Dataset entries:
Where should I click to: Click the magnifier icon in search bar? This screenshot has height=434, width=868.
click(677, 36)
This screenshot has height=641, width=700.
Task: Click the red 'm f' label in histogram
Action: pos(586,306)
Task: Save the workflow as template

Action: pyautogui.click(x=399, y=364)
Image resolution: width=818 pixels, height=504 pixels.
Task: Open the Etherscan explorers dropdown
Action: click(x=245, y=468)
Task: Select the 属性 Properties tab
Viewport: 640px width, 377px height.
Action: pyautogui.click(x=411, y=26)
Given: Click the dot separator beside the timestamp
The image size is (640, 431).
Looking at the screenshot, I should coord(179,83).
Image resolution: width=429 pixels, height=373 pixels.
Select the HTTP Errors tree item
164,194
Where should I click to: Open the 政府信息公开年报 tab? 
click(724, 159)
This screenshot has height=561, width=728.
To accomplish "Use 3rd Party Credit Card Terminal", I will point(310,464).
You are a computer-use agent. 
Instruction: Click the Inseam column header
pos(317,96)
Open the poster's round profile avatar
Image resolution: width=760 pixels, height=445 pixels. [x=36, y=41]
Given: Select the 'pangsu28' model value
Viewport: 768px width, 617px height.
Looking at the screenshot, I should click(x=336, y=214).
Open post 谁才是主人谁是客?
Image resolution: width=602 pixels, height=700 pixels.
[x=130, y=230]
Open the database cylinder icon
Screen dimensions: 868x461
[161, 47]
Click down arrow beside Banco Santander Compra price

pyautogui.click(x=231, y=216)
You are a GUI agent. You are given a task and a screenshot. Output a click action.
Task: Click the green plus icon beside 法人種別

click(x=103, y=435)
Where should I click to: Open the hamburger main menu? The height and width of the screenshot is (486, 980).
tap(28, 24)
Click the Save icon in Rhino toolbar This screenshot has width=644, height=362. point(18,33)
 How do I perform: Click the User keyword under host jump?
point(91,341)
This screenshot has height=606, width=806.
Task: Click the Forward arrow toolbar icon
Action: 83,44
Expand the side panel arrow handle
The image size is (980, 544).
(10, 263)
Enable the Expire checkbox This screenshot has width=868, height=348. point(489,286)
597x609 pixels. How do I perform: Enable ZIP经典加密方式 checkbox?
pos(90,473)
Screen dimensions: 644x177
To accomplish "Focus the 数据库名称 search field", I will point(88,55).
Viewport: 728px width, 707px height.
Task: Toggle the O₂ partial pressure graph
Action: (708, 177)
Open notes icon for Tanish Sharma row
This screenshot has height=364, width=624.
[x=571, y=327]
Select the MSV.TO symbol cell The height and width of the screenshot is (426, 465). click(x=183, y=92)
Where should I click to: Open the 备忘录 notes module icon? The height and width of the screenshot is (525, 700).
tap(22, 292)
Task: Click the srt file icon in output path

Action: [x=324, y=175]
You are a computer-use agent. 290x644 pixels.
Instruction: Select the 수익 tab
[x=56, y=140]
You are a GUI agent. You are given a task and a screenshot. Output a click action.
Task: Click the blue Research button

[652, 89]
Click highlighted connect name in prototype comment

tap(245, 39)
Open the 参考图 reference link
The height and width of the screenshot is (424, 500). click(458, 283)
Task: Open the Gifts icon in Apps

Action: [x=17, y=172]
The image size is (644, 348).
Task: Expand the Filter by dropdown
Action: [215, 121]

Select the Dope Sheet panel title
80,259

TASK DETAILS
Retype the records above exactly, from their first line through the line that contains "Task: Select the 属性 Properties tab", and stop there.

EXPECTED ANSWER
Where should I click to: Click the magnifier icon in search bar? This screenshot has height=434, width=868.
click(677, 36)
This screenshot has height=641, width=700.
Task: Click the red 'm f' label in histogram
Action: pos(586,306)
Task: Save the workflow as template

Action: pyautogui.click(x=399, y=364)
Image resolution: width=818 pixels, height=504 pixels.
Task: Open the Etherscan explorers dropdown
Action: click(x=245, y=468)
Task: Select the 属性 Properties tab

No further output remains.